### [What the exercise asks]
Copy the records word for word, starting at the line containing "The width and" and ending with the line containing "Action: [937, 359]", both included.

### [Entries]
.....
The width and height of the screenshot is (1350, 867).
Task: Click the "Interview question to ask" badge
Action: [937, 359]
.....
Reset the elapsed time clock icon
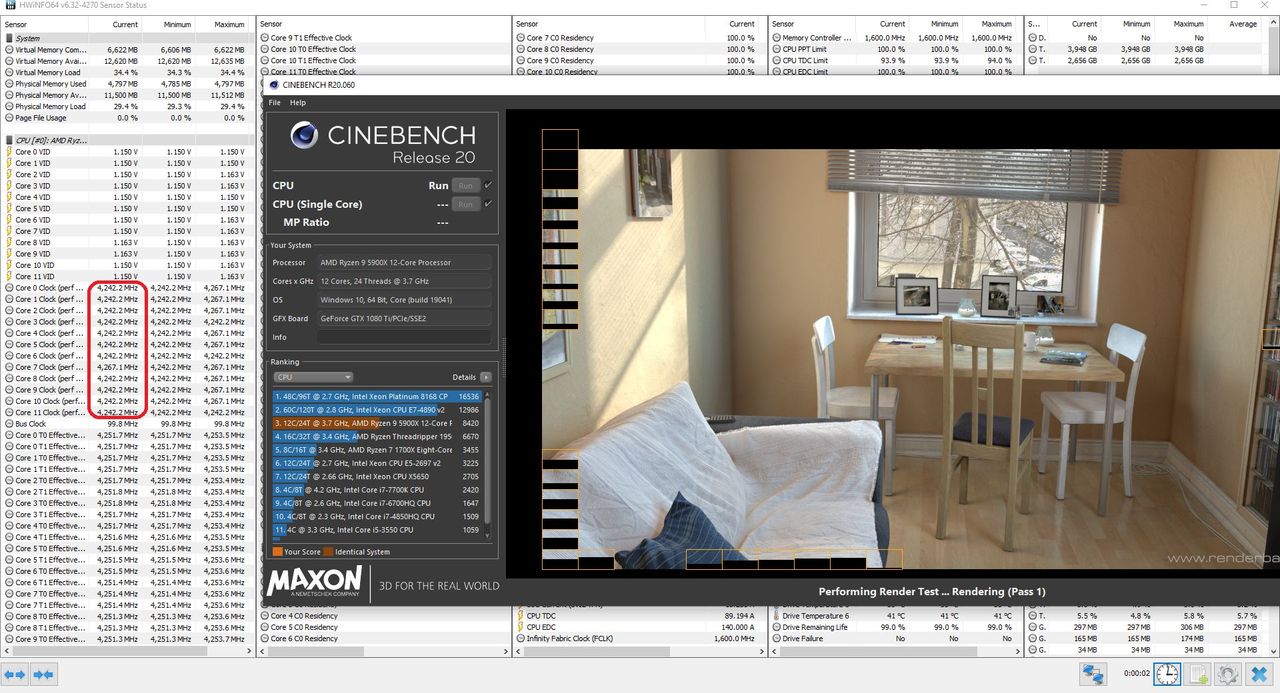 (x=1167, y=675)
.....
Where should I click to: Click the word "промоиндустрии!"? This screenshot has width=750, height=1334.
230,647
.....
### [Solved problem]
The width and height of the screenshot is (1350, 867).
Task: Click the "Interview question to ask" badge
Action: [937, 359]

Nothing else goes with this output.